In England and Wales, there’s a total network of over 220,000km (137,000mi) of public footpaths, bridleways (paths fit for riders, but not vehicles) and byways, which is more than in any other country in the world. Many paths have been joined together to form continuous well-marked, long-distance routes or national trails, as they’re known in England and Wales (the longest is 600mi/1000km). In Scotland, the law differs for the moment (see below), although walkers there generally have an absolute right of access to uncultivated land, unless there’s proven danger to walkers or wildlife.
Public rights of way grew up as part of the ancient communications system in use long before any form of transport was invented, and landowners must, by law, give walkers the right of passage across their land, which is fine in theory. Recent campaigns by walkers have led to clashes with landowners and farmers, some of whom will go to any lengths to deny walkers access to their land. The government reluctantly decided that the Country Landowners Association and its 50,000 members (who are estimated to own over half of the countryside in England and Wales) would never allow access to their land voluntarily, and passed the Countryside and Rights of Way Act 2000.
National Parks in the UK
In addition to the thousands of miles of public footpaths, there are 14 national parks in England and Wales which were established to protect the UK’s finest landscapes from rabid developers and provide people with the opportunity to use and enjoy the open countryside. The land within the national parks remains largely in private ownership and visitors should walk only where access is permitted and should respect the lives and work of those who live there. There are no national parks in Scotland (the whole country is practically a national park) but it has 40 National Scenic Areas occupying one eighth of the country and offering some of the most beautiful and unspoilt walking in Europe.
Hiking paths are signposted (or waymarked as it’s called in ‘hiking talk’) by signs showing the destination and sometimes the distance. In England and Wales, national trails are waymarked with an acorn symbol. In Scotland, long-distance footpaths are waymarked by a thistle symbol. The footpaths and rights of way in the UK are often poorly signposted (signposts are often deliberately destroyed by landowners) and, away from national trails, part of your time may be spent searching for the path. When following a path you should look out for waymarks and use a map (see below). In England and Wales, paths are often signposted where they join roads, but many footpaths or tracks may be indicated only by arrows (yellow for footpaths, blue for bridleways and red for byways) or by special markers if the path is used as a recreational route. A map is essential when using trails without waymarks.

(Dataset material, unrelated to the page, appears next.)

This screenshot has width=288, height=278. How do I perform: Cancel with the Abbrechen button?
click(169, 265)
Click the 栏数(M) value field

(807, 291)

Orienteering is popular and is a combination of hiking and a treasure hunt or competitive navigation on foot. It isn’t necessary to be super fit and the only equipment that’s required (in addition to suitable walking attire) is a detailed map and compass. For information contact the British Orienteering Federation, 8a Stancliffe Houe, Whitworth Road, Darley Dale, Matlock, Derbyshire DE4 2HJ (01629-734 042, www.britishorienteering.org.uk). If you’re interested in joining a walking club contact the Ramblers Association, 2nd Floor, Camelford House, 87-90 Albert Embankment, London SE1 7TW (020-7339 8500, www.ramblers.org.uk). It promotes rambling, protects rights of way, campaigns for access to open country and defends the beauty of the countryside against those who would destroy it for financial gain. It has over 300 local groups throughout the UK and members receive a quarterly magazine, a yearbook, equipment discounts, free membership of their local ramblers group and the opportunity to participate in numerous walks with experienced guides.
General information about walking is provided in a Visit Britain leaflet entitled Walking in Britain, which also contains a list of companies which organise guided walking holidays. An excellent book for keen walkers is The Good Walks Guide by Tim Locke (Which? Books). In many towns and country areas, guided local walks are conducted throughout the year (which may be part of a comprehensive programme of walks), ranging from sightseeing tours of towns to walks around local beauty spots, for which there may be a small fee. Walks are usually graded, e.g. easy, moderate or strenuous, and dogs can usually be taken unless otherwise stated. Ask for information at Tourist Information Centres or local libraries.